Prior to trial, the defendant filed a motion to suppress all of the evidence seized by police
during the search of his residence, arguing that the search warrant was constitutionally deficient
because it contained "absolutely no mention of the credibility of the informant." The trial court
denied the motion, holding that the affidavit was not subject to the Aguilar-Spinelli test because the
basis for the issuance of the warrant consisted of the personal observations of Sergeant Johnson
rather than hearsay from a confidential informant.
In this appeal, the defendant contends that the trial court erred by denying his motion to
suppress. Specifically, he argues that the affidavit fails to establish the informant's credibility. The
defendant asserts that the prosecution conceded at the suppression hearing that the informant's
credibility was not established on the face of the warrant and he also insists that the prosecution did
not remedy this deficiency. Furthermore, the defendant claims that the warrant does not show a
sufficient nexus between the criminal activity and the place to be searched.

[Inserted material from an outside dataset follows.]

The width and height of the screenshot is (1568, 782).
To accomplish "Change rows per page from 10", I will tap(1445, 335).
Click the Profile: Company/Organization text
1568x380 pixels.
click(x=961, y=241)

The state asserts that the affidavit satisfies both prongs of the Aguilar-Spinelli test and that
the "veracity" prong can be satisfied by establishing either the credibility of the informant or the
reliability of the information. It submits that the affidavit contained statements indicating that the
information was reliable. The state also contends that the defendant's claim that the warrant does
not show a sufficient nexus between the criminal activity and the place to be searched is outside the
scope of the certified question and therefore not properly before this court.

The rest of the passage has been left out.